## EXERCISE INSTRUCTIONS
Convert every line of the items below into a JSON list of strings, one string per line, leaving out blank lines.
* START *
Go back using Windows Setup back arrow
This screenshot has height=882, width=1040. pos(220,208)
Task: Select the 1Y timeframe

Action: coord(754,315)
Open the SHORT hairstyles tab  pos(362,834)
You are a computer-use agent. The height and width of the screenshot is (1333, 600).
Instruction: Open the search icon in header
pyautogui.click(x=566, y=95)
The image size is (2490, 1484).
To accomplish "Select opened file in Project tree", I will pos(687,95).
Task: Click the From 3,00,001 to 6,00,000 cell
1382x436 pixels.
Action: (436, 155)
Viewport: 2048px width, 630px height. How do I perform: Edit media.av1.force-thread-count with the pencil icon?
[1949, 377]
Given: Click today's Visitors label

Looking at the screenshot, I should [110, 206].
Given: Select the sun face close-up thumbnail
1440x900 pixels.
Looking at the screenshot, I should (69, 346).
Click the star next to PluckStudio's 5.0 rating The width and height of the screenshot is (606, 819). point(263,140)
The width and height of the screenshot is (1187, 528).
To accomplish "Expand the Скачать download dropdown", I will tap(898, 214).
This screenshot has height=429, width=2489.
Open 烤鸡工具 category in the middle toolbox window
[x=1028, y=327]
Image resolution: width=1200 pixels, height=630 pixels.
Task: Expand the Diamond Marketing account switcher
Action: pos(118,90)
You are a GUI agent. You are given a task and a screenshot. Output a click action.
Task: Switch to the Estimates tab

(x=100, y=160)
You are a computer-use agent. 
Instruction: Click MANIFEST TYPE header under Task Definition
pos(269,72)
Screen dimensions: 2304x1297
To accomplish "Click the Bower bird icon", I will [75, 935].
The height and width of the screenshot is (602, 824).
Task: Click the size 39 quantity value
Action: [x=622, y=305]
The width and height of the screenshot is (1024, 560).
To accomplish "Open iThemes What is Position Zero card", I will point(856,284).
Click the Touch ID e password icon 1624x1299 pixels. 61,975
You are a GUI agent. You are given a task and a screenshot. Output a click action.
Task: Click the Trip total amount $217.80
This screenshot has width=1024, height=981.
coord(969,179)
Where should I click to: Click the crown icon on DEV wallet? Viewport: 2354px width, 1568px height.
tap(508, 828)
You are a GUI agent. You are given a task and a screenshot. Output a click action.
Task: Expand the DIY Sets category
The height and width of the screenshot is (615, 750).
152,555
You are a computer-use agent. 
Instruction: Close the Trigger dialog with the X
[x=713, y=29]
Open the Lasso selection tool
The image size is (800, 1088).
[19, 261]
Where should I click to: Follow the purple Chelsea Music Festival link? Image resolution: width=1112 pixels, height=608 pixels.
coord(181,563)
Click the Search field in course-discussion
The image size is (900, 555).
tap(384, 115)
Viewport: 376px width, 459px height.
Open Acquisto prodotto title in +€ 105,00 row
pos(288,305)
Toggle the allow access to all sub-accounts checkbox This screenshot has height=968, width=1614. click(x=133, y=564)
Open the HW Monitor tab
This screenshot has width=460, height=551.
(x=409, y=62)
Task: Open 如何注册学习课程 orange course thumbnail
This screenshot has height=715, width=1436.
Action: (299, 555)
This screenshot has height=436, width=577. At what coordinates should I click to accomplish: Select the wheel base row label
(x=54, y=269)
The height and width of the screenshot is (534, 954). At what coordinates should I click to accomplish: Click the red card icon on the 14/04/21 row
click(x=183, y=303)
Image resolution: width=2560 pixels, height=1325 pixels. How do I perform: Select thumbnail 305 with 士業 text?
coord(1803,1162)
* END *
## TASK RESULT
[
  "Go back using Windows Setup back arrow",
  "This screenshot has height=882, width=1040. pos(220,208)",
  "Task: Select the 1Y timeframe",
  "Action: coord(754,315)",
  "Open the SHORT hairstyles tab  pos(362,834)",
  "You are a computer-use agent. The height and width of the screenshot is (1333, 600).",
  "Instruction: Open the search icon in header",
  "pyautogui.click(x=566, y=95)",
  "The image size is (2490, 1484).",
  "To accomplish \"Select opened file in Project tree\", I will pos(687,95).",
  "Task: Click the From 3,00,001 to 6,00,000 cell",
  "1382x436 pixels.",
  "Action: (436, 155)",
  "Viewport: 2048px width, 630px height. How do I perform: Edit media.av1.force-thread-count with the pencil icon?",
  "[1949, 377]",
  "Given: Click today's Visitors label",
  "Looking at the screenshot, I should [110, 206].",
  "Given: Select the sun face close-up thumbnail",
  "1440x900 pixels.",
  "Looking at the screenshot, I should (69, 346).",
  "Click the star next to PluckStudio's 5.0 rating The width and height of the screenshot is (606, 819). point(263,140)",
  "The width and height of the screenshot is (1187, 528).",
  "To accomplish \"Expand the Скачать download dropdown\", I will tap(898, 214).",
  "This screenshot has height=429, width=2489.",
  "Open 烤鸡工具 category in the middle toolbox window",
  "[x=1028, y=327]",
  "Image resolution: width=1200 pixels, height=630 pixels.",
  "Task: Expand the Diamond Marketing account switcher",
  "Action: pos(118,90)",
  "You are a GUI agent. You are given a task and a screenshot. Output a click action.",
  "Task: Switch to the Estimates tab",
  "(x=100, y=160)",
  "You are a computer-use agent. ",
  "Instruction: Click MANIFEST TYPE header under Task Definition",
  "pos(269,72)",
  "Screen dimensions: 2304x1297",
  "To accomplish \"Click the Bower bird icon\", I will [75, 935].",
  "The height and width of the screenshot is (602, 824).",
  "Task: Click the size 39 quantity value",
  "Action: [x=622, y=305]",
  "The width and height of the screenshot is (1024, 560).",
  "To accomplish \"Open iThemes What is Position Zero card\", I will point(856,284).",
  "Click the Touch ID e password icon 1624x1299 pixels. 61,975",
  "You are a GUI agent. You are given a task and a screenshot. Output a click action.",
  "Task: Click the Trip total amount $217.80",
  "This screenshot has width=1024, height=981.",
  "coord(969,179)",
  "Where should I click to: Click the crown icon on DEV wallet? Viewport: 2354px width, 1568px height.",
  "tap(508, 828)",
  "You are a GUI agent. You are given a task and a screenshot. Output a click action.",
  "Task: Expand the DIY Sets category",
  "The height and width of the screenshot is (615, 750).",
  "152,555",
  "You are a computer-use agent. ",
  "Instruction: Close the Trigger dialog with the X",
  "[x=713, y=29]",
  "Open the Lasso selection tool",
  "The image size is (800, 1088).",
  "[19, 261]",
  "Where should I click to: Follow the purple Chelsea Music Festival link? Image resolution: width=1112 pixels, height=608 pixels.",
  "coord(181,563)",
  "Click the Search field in course-discussion",
  "The image size is (900, 555).",
  "tap(384, 115)",
  "Viewport: 376px width, 459px height.",
  "Open Acquisto prodotto title in +€ 105,00 row",
  "pos(288,305)",
  "Toggle the allow access to all sub-accounts checkbox This screenshot has height=968, width=1614. click(x=133, y=564)",
  "Open the HW Monitor tab",
  "This screenshot has width=460, height=551.",
  "(x=409, y=62)",
  "Task: Open 如何注册学习课程 orange course thumbnail",
  "This screenshot has height=715, width=1436.",
  "Action: (299, 555)",
  "This screenshot has height=436, width=577. At what coordinates should I click to accomplish: Select the wheel base row label",
  "(x=54, y=269)",
  "The height and width of the screenshot is (534, 954). At what coordinates should I click to accomplish: Click the red card icon on the 14/04/21 row",
  "click(x=183, y=303)",
  "Image resolution: width=2560 pixels, height=1325 pixels. How do I perform: Select thumbnail 305 with 士業 text?",
  "coord(1803,1162)"
]